Wow, that must have been quite extensive.
TheOther 5 | 3,765
27 Jun 2013  #4
quite extensive

Why extensive? In genealogy you count about 25 years per generation. Early 1800's ... that's approx. 9 generations. If you follow both male and female lines backwards, you will end up with 2^8 + 1 = 257 individuals. That's not too many. I know people who trace not only the direct lines, but also all siblings. They easily end up with 10.000+ entries in their family trees.
a.k.
28 Jun 2013  #5
What for?
And how do you do that? It's hard to imagine to track my great granparents, but 9 generations back?! It's beyond my comprehension!
How does OP know his ancestors were Jewish?
TheOther 5 | 3,765
28 Jun 2013  #6
What for?

For most people it's a hobby. Genealogy is not only about collecting the basic data like date of birth, marriage or death - it's much, much more. You try to find out as much as possible about your ancestors. Where they lived, under what circumstances, how they spent their days, whom they hung out with, and so on. History also comes into play. The plague, the 30 year war, the Deluge ... if you do serious genealogy, you will learn a lot about the past. I'd guess that's what most people drive.

And how do you do that?

Basically, you start with all living family members and collect their data. Once you reach a stage where people can't remember - say your great great grandparents - you go a different route. You try to find the civil registration record for the marriage of your great grandparents. This record includes the names of the parents of groom and bride. Now that you know their names, you go back to the year of birth of the groom/bride and check the marriage records for your great great grandparents (provided the groom/bride was the first born). And so on and so forth. At some point in time the civil registration records will end (around 1870) and you will have to rely on church books from then on. Catholic church books can reach back many centuries, protestant church books often not so much - but that also depends on the region. All you have to do is to find these church books and the record of your ancestor. Sounds easy, but the further you go back to more difficult it becomes. Many church books were destroyed during wars or by fires, and even if you find the old books you might not be able to read them. Many are in Latin and written in scripts that are extremely hard to decypher.
a.k.
28 Jun 2013  #7
Catholic church books can reach back many centuries, protestant church books often not so much

What about the Jews?
Wroclaw 44 | 5,388
28 Jun 2013  #8
They keep records too. However, it's a bit difficult for someone starting out with Jewish genealogy. You probably need the help of
someone who has done it before.

start here: jewishgen.org
TheOther 5 | 3,765
28 Jun 2013  #9
What about the Jews?

familysearch.org/learn/wiki/en/Poland_Jewish_Records
OP Oshka
29 Jun 2013  #10
Hi Pawian. Yes it is very extensive. It took us about 3 years worth of research to get back that far in the line. Europeans were good at keeping family genealogies and records, many of them kept in the Catholic churches. Luckily for my family I had a good start of my genealogy recorded from my great grandfather. He left us quite a bit of family tree before he passed. We worked with that and used ancestry.com. Also got information from old catholic records in Poland. One of my ancestors who was Catholic married a Jew, who I'm assuming converted cause I know they didn't usually intermarry. Interesting though. I'm learning a lot the further back I go.
Lyzko 23 | 6,539
19 Sep 2015  #11
Jews have been living in Poland for perhaps a "mere" six-hundred years, but in Europe proper since the Roman Empire. We're surely no longer strangers, guests or visitors, but form the bedrock of the Judeo-Christian Occident:-) It was not until the Enlightenment however that Jews throughout much of the continent began to be granted the rights and privileges of national citizenship. Many did indeed convert to Christianity, yet remained proud Jews in secret, as a result, enormous contributors to European culture, the Germans Heinrich Heine, Felix Mendelssohn and Gustav Mahler, only to name but a few:-)

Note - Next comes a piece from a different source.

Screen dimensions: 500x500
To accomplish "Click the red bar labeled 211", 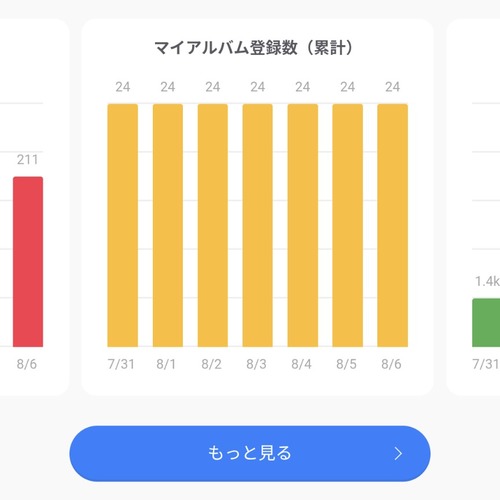I will pos(28,262).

While Polish Jews/half-Jews were slower in coming to the fore, there was surely no dearth of great Polish-Jewish writers. etc., identified with their Jewish heritage or not, e.g. Juliam Tuwim, Bolesław Leśmian, Jan Brzechwa (his father was Catholic!), Tadeusz Różewicz and a host of others.
linr05 - | 9
5 Aug 2016  #12
I'm curious about some distant family relatives named Lippmann. They emigrated on the Queen Mary to the USA. Their record lists them as American born citizens and their 3yr. old child also born in America. They emigrated in 1947 in their 30's. They had pronounced German accents as adults. Somehow this doesn't all add up. I have Polish Great-Grandparents who emigrated to the USA from Prussia who had to learn English, work very hard, and become naturalized citizens. Their "papers" didn't say they were "American citizens" when they arrived. What is going on here? I'm tired of "being in the dark" so-to-speak.
Atch 17 | 2,861
5 Aug 2016  #13
Do you mean that they emigrated from the UK?

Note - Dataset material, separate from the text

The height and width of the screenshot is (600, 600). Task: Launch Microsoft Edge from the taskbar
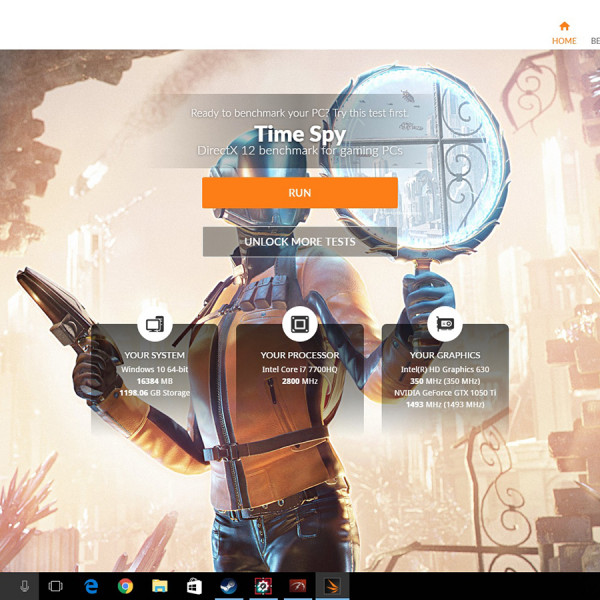[x=91, y=586]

I don't think it's odd that they were born in America though the German accents would suggest that wherever they were born, they were subsequently raised in Germany or a German speaking country. What I do find odd is that their child was born in America around 1943/44 as this was during the war and I imagine it would have been difficult to be travelling backwards and forwards across the Atlantic during war time. Could the husband have been travelling on official business, was he a member of the diplomatic service or other state body?
Chemikiem 6 | 2,001
5 Aug 2016  #14
I don't think it's odd that they were born in America though the German accents

Unless I've read it wrongly, I think what linr05 is trying to say is that his distant relatives were not born in America, and presumably emigrated from Germany or elsewhere, hence the strong accents, and is wondering why they were listed as such, when his Polish great grandparents weren't listed as American citizens on their paperwork when they arrived in the US.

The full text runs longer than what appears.